Mountain Dew is the people’s beverage. Not only does its historical association with “hillbillies” solidify it as a drink of the rural working class, its other branding endeavors with groups like gamers and extreme sports fans — as well as its cult following with Baja Blast at Taco Bell — have given the drink a fun, everyman status. This is something Mountain Dew leans directly into — even its font and color scheme are “edgy” and boisterous. Therefore, in envisioning a “hard” version of the substance, one would hope for some excitement. Perhaps it keeps the caffeine of the original beverage, or at least boasts a higher ABV than the modest five percent we’ve come to expect from other players in the hard seltzer game?

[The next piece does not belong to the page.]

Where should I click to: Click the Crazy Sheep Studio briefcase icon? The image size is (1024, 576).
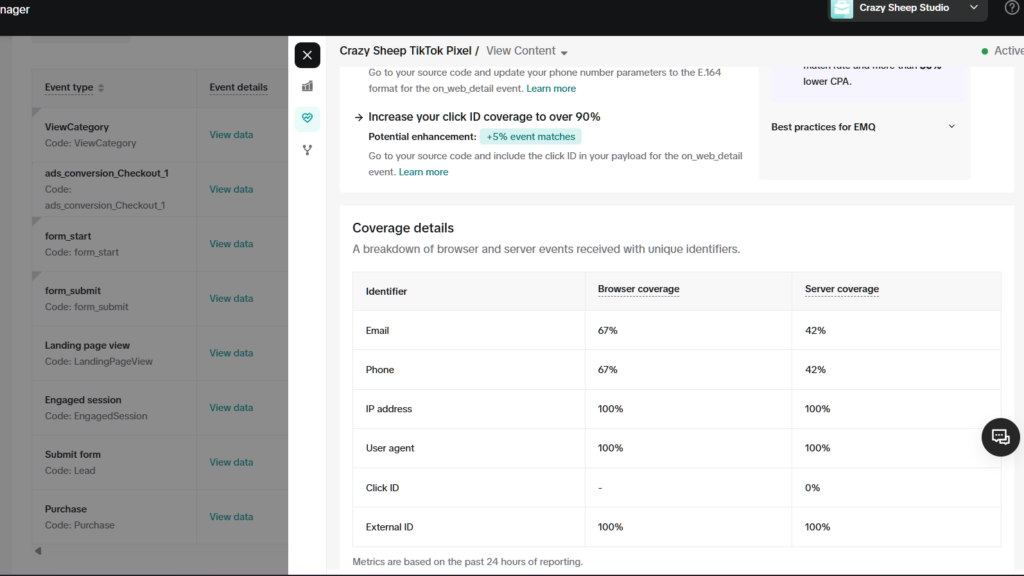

Sadly, the recently released and much anticipated “Hard Mtn Dew” offers neither of these things. With its lack of caffeine and low ABV — it’s also five percent — the boozy beverage is almost imperceptible from the original, and frankly, I’m wondering why it exists at all.
Mountain Dew has long been known as a whiskey mixer. In fact, that’s how it was originally marketed back in 1940, and allegedly the reason for its creation. With that in mind, it’s almost surprising that it’s taken this long — 82 years, to be exact — for Mountain Dew to skip the middleman and serve us an alcoholic version directly. Last summer, Mountain Dew began teasing a “Hard Mtn Dew” on Twitter, sharing pictures of Ed Hardy-like cans and ominously stating that “something” was coming. Then, in mid-February, Mountain Dew delivered upon its promise in three states — Iowa, Tennessee and Florida. In New York, I was one of the lucky few to be sent a sampling of the flavors to try.
Currently, there are four flavors of Hard Mtn Dew: Black cherry, watermelon, Baja Blast (a tropical lime flavor) and the original Mountain Dew. There isn’t much to say about their taste except that they all taste exactly like diet non-alcoholic sodas. You could easily pass them off to a child, which I’m sure is why the cans repetitively label the fact that they’re alcoholic and only for people ages 21 and up. The “diet” taste likely comes from the fact that all of the sodas have zero grams of sugar, something that I find frightening considering that the Hard Mtn Dews are by far the sweetest of any of hard beverage I’ve tasted in recent years (this includes Bud Light’s numerous seltzers and iced teas).
As one might anticipate, then, Hard Mtn Dew is best suited for those who already love Mountain Dew. The ideal consumer would be a person for whom nothing but Mountain Dew will do, and for whom adding liquor to the beverage would lessen that signature taste they can’t get enough of. I, however, can totally get enough Mountain Dew. I can really only stomach one before ditching it for something less cloying, so my sampling only included a single can. From this, I yielded a mild buzz, but in order to get properly drunk, I’d need to drink at least three in quick succession, something I can’t imagine doing without getting a migraine.
Still, there’s nothing to be disappointed about, as the product is as advertised. It touts itself as a sugar-free, five-percent ABV version of Mountain Dew, and that’s exactly what it is. But I can’t help but yearn for something with a bit more creativity and edge. We have enough ready-to-drink five-percent ABV products. Give me something a little more interesting! Give me a higher ABV! Give me caffeine! Give me the original Four Loko! Maybe it doesn’t need to be 14 percent ABV, and maybe it doesn’t need to have 150 milligrams of caffeine (three times as much as in a can of Mountain Dew), but c’mon — give us something here. I crave excitement, and I would have liked Mountain Dew to be the brand to deliver. Instead, all we get from Hard Mtn Dew is a reduced vowel-count in the word “Mountain,” a weird, tepid attempt at a supposedly raucous rebrand.
But that’s just me, and I realize this isn’t really about me. Hard Mtn Dew is a product more for die-hard Mountain Dew fans than for people who love to drink, and if that’s your thing, I can definitely still raise a can to that.